Die Geschichten, die Günter Starke in seinen Bildern erzählt, sind häufig sehr subtil. Es lohnt sich also, genauer hinzusehen. Wie zum Beispiel auf dem einen Bild, wo man einen kleinen Jungen vor dem Kaufladen sieht, einen (Einkaufs?)zettel in der Hand. Was mag da drauf stehen? Wir wissen es nicht – aber so wie der Bengel guckt, steht da nicht „Eis“. Er sieht nämlich grimmig in die Kamera. „Eis“ steht aber auf der Tafel an der Wand des Geschäfts, genau so wie „Kaffee“ (Rondo und Mona – auf Wunsch auch pulverfein gemahlen). Sauerkraut allerdings gab’s nicht, wie unübersehbar groß mit Kreide auf dem Glas der Eingangstür zu sehen ist. Hoffentlich stand das nicht auf dem Zettel!

Mit Inschriften und Menschen hat Günter Starke sich in einem eigenen Projekt humorvoll auseinander gesetzt. Das sind die Botschaften und Botschafter, die man ebenfalls sehen kann im Rahmen der Ausstellung.

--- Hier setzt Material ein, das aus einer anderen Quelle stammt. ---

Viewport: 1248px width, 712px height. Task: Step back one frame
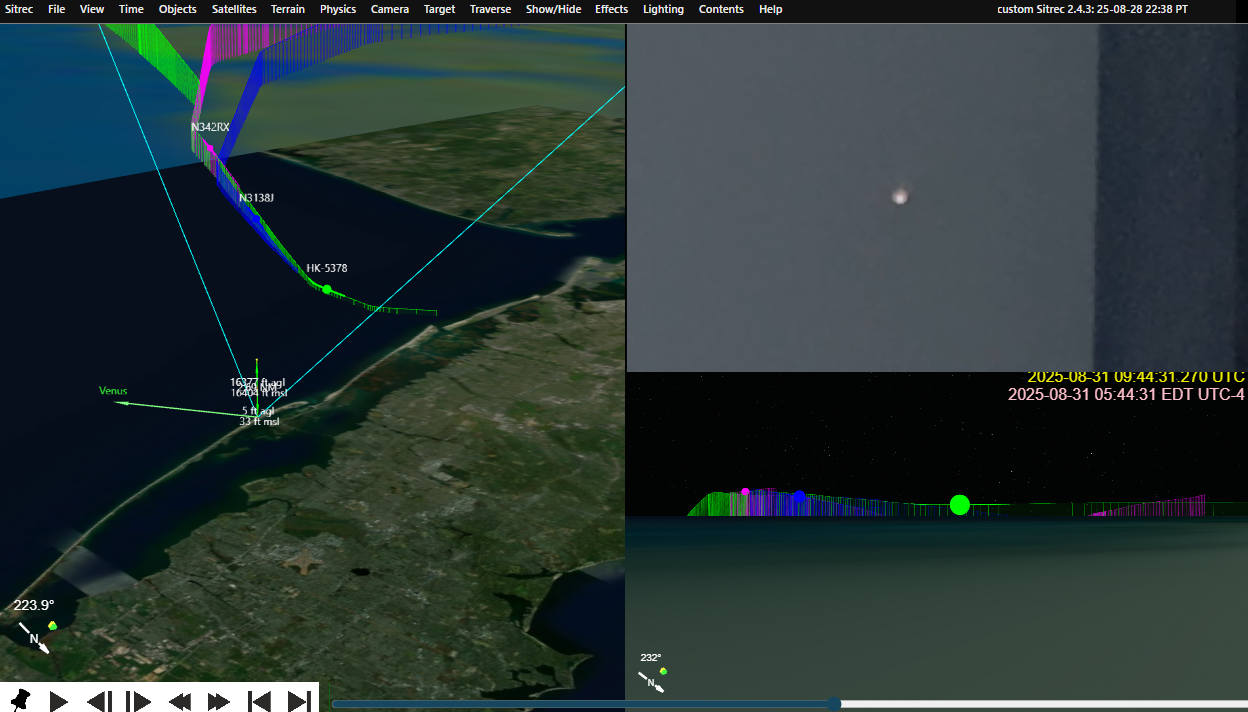(99, 701)
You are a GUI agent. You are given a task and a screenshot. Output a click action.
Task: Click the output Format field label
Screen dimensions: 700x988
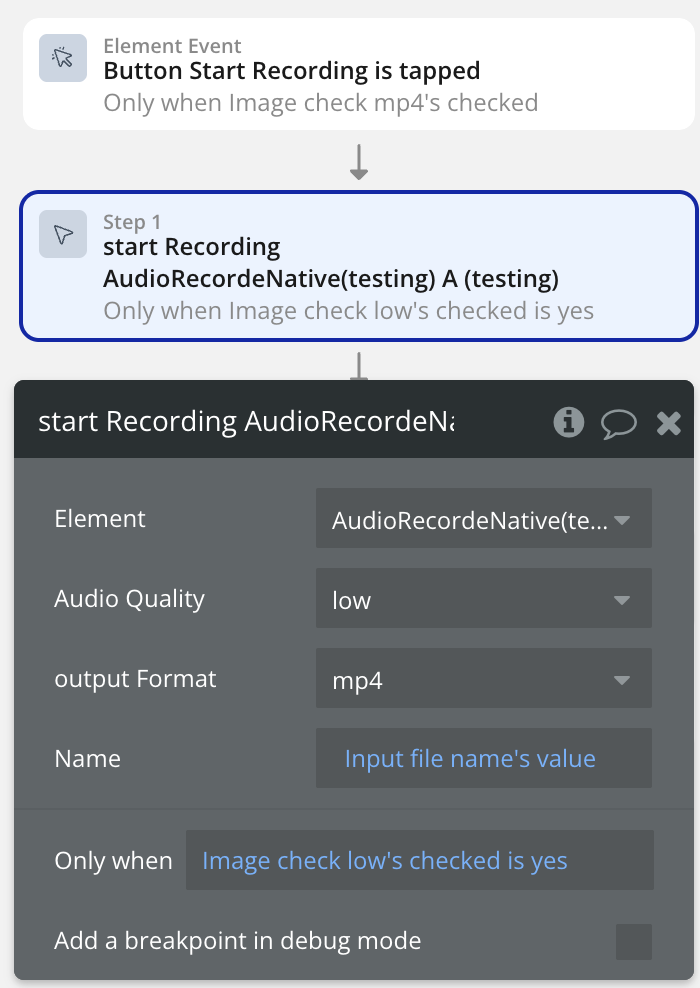pyautogui.click(x=135, y=679)
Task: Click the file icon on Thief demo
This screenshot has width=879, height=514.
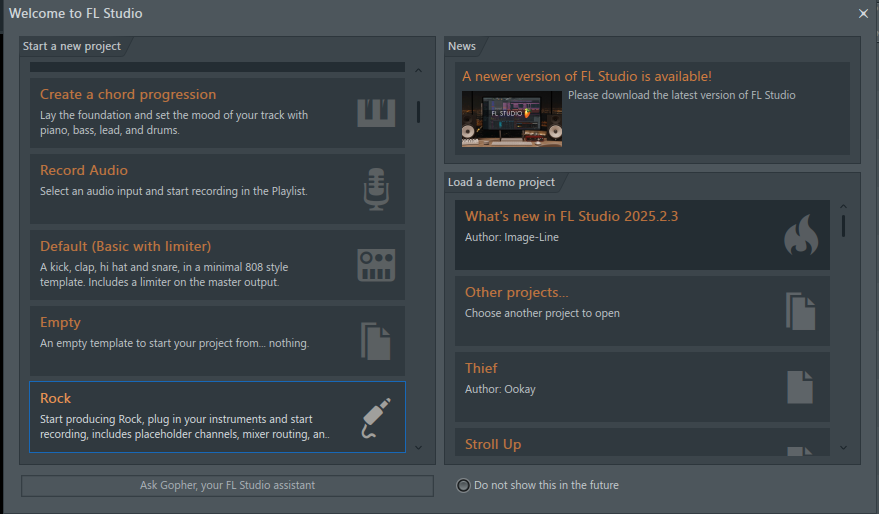Action: click(801, 387)
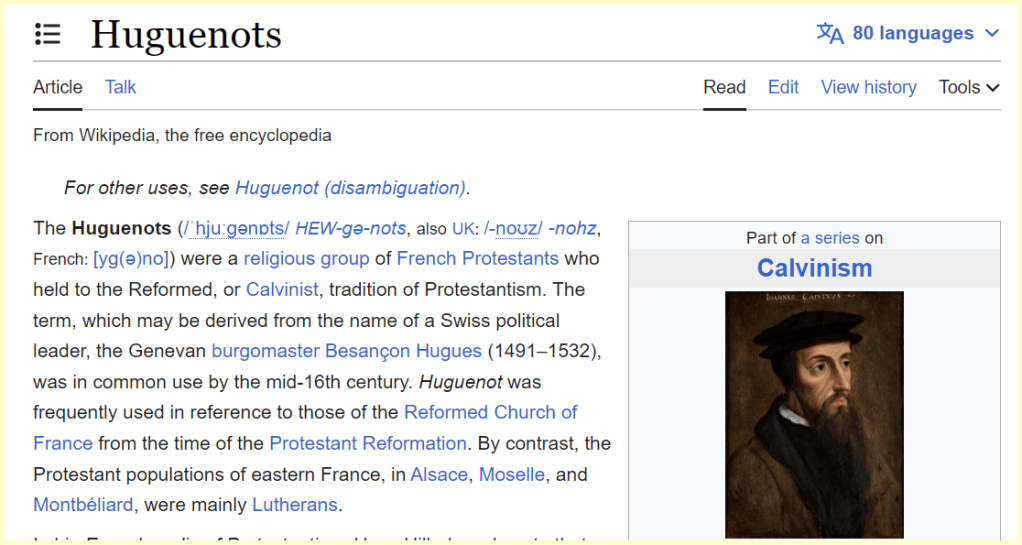Open the Lutherans link
This screenshot has height=545, width=1022.
click(x=296, y=504)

Es sind Kombinationen aus Sprüchen und Portraits, die Starke fein humorig zusammen bringt: Spruch unten, Portrait oben. Wir haben diese amüsanten Zusammenstellungen im Juni 2016 bereits im Kulturkraftwerk Dresden-Mitte bewundert – so einen hintersinnigen Humor muss man erst einmal haben, die Dinge auf diese Weise zusammen zu fügen. Der Klassiker unter den Sprüchen: „1 zu 1 sind 2 Färlibte“, und drüber im Fenster (auf Kissen gestützt, wie das so sein muss) schauen Hund und Frauchen ins Gesicht des Betrachters. Herrlich!

Jule MalischkeZu einer richtigen Ausstellungseröffnung gehört auch Musik. Hier war es Jule Malischke, die nach Abschluss ihres Masterstudiengangs Jazz /Rock/ Pop akustische Gitarre an der Carl Maria von Weber Musikhochschule in Dresden nun in der Meisterklasse bei Prof. Thomas Fellow studiert. Neben der klassischen Ausbildung ist sie solo oder zusammen mit Kolleg(inn)en auf Tour – und manchmal eben auch bei Ausstellungseröffnungen dabei, leider immer mit viel zu wenig Liedern. Aber es reichten schon ein U2-Cover (mit eigenem Zungenschlag) und eine Eigenkomposition, Momentaufnahmen, um die Kombination aus hochkarätigem Gitarrenspiel und außergewöhnlicher Stimme in Kopf und Herzen des Vernissage-Publikums zu bringen.

Günter Starke: Kinder · Botschaften und Botschafter
Diakonissenkrankenhaus Dresden
Holzhofgasse 29
01099 Dresden

www.diako-dresden.de

Ausstellung in Ebene 4

1 Kommentar

  1. ich war traurig, dass durch eine Terminfehlerüberschneidung sowohl Jule, als auch der Gospelchor nicht so richtig zur Geltung kamen.
    Danke aber an die Schwestern und Patienten, die mir schon bei meiner Vorbesichtigung für die Bilder gedankt haben.
    Dank auch an die feine Rede des Rektors und auch an Martin!